“Gak pulang Ra?” pertanyaan yang berasal dari arah pintu itu menoleh menatap laki-laki yang kini berjalan ke arah nya dengan tatapan penuh tanya.
“Duluan aja, gue belum kelar,” ucap Isvara dengan senyumannya pada laki-laki yang tak lain adalah sahabat nya itu, Sandy. Mereka berbeda jurusan namun masih berada di fakultas yang sama.
Jika Isvara mengambil jurusan Tata busana maka Sandy mengambil jurusan teknik elektro. Mereka sudah bersahabat sejak masih SMA, dan hingga kini hubungan mereka masih baik-baik saja. Meskipun banyak yang mengatakan jika hubungan mereka tak akan bisa murni hanya sebatas persahabatan dan banyak yang mengatakan jika mereka bisa saja selingkuh namun Sandy dan Isvara memilih untuk tutup telinga dan terbukti tak ada lagi yang membicarakan tentang persahabatan mereka.
“Demen banget lo jadi penunggu kampus,” ucap Sandy sambil menggelengkan kepalanya melihat sahabat nya yang memang sering lembur itu.
“Ya mau gimana lagi, bahkan ini gue masih buntu ide,” ucap Isvara dengan kekehannya sambil memperhatikan patuh di depannya yang masih terpasang pola yang ia buat.
“Lo mah banyak perombakan mulu. Udah bagus tetep aja lo rombak. Mau yang sesempurna apa sih Var?” tanya Sandy sambil menggelengkan kepalanya melihat karya sahabat nya itu. Isvara adalah Isvara, di kepalanya terlalu banyak ide yang ia memiliki namun hal itu malah membuat nya selalu menginginkan yang sempurna namun sulit untuk ia kembangkan.

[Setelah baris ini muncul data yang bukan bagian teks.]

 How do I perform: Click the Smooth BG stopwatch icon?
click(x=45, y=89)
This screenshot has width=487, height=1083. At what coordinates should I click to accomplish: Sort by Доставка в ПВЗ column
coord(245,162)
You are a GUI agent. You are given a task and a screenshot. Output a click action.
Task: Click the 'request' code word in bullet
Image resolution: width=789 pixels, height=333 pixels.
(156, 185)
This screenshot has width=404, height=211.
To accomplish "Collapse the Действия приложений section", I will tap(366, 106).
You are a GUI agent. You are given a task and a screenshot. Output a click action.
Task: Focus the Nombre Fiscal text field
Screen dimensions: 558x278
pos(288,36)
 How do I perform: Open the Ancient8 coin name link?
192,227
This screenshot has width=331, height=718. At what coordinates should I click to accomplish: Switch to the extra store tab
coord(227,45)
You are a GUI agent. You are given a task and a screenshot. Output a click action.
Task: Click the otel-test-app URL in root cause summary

“Lo anak elektro mana ngerti sih, udah sana mending sekarang lo balik aja, jangan ganggu gue,” usir gadis tersebut sambil mengisyaratkan Sandy untuk segera pergi dengan tangannya. Sandy yang melihat itu hanya menggelengkan kepalanya. Dan pada akhirnya ia hanya bisa mengalah dan memilih untuk segera pergi dari sana meninggalkan sahabat nya itu berada di ruangan seni tata busana nya.

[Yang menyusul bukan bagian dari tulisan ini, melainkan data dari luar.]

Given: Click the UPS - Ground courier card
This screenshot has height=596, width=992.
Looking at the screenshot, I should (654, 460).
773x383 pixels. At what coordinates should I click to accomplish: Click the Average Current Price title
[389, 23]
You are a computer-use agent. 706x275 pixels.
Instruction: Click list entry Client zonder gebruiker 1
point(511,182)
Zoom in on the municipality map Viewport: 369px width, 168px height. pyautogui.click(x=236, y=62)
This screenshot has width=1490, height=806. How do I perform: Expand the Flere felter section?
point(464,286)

Merasa ide nya masih belum sempurna kini Isvara kembali duduk di kursi nya sambil menggambar desain yang ia berada di kepalanya. Namun akhirnya ia hanya bisa kembali mencoret gambar tersebut dan mengacak rambut nya gusar.
“Udah lah capek banget gue, mending pulang besok lanjut lagi,” putus Isvara akhirnya.
Gadis tersebut segera merapikan semua peralatannya, setelah selesai ia memutuskan untuk segera pergi dari kampus dengan berjalan kaki karena jarak dari kampus nya menuju apartemennya tidak lah jauh. Isvara bukanlah dari keluarga yang berada. Namun hidup nya berkecukupan. Selama di kota tersebut ia hanya sendiri karena Ibu nya berada di kota yang berbeda dengan nya.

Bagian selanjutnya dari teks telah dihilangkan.